So if you need tons of storage, you’ll save a little bit opting for the 128GB iPad mini 4 for $399, instead of the 128GB iPad for $429. But since that $30 difference gets you a bigger iPad with a newer processor, I don’t think the iPad mini 4 will be overwhelmingly popular. It feels like a clearance product.

If you’re trying to choose between this $329 9.7-inch iPad and the $599 9.7-inch iPad Pro, there are a couple factors to consider. If you know you want the Apple Pencil or Apple’s Smart Keyboard, you’ll need the Pro of course. But there are capable third-party alternatives for both of those accessories that would work with the regular iPad, like Adobe’s lovely Ink stylus and Logitech’s Bluetooth keyboard cases.

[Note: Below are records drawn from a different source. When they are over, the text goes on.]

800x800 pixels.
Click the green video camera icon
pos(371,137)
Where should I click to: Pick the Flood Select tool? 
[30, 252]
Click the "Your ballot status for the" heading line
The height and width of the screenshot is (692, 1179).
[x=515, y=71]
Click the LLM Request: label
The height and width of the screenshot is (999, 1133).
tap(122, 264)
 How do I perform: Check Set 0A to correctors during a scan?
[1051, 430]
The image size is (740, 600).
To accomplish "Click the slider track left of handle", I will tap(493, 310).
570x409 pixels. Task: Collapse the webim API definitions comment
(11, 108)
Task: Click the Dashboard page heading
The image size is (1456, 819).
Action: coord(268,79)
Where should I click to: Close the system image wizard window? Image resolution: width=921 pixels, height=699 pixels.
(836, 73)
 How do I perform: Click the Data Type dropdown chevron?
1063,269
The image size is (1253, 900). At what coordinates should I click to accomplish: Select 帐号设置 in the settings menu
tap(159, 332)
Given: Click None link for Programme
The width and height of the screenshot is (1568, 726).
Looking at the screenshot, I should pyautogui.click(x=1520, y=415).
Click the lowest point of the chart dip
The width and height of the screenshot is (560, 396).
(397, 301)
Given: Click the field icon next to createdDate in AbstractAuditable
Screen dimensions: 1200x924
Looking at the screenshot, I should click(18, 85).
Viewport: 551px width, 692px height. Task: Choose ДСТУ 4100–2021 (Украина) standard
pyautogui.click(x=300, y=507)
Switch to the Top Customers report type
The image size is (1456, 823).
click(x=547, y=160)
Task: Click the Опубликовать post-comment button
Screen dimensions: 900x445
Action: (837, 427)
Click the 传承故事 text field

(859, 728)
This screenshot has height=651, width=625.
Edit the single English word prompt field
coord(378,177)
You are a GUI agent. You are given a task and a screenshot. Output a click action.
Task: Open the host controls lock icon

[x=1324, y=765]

For me, the value of a $329 iPad outweighs the novelty of the Apple Pencil or Smart Keyboard. Add cellular for $130 more, and you’re still spending less than you would on the Wi-Fi-only iPad Pro. However, if you intend to do real work on your tablet day in and day out—treating it like a laptop—you might want to future-proof your investment a little by selecting an iPad Pro with the more advanced A10X chip, or even waiting a bit to see if and how Apple refreshes the iPad Pro lineup this year.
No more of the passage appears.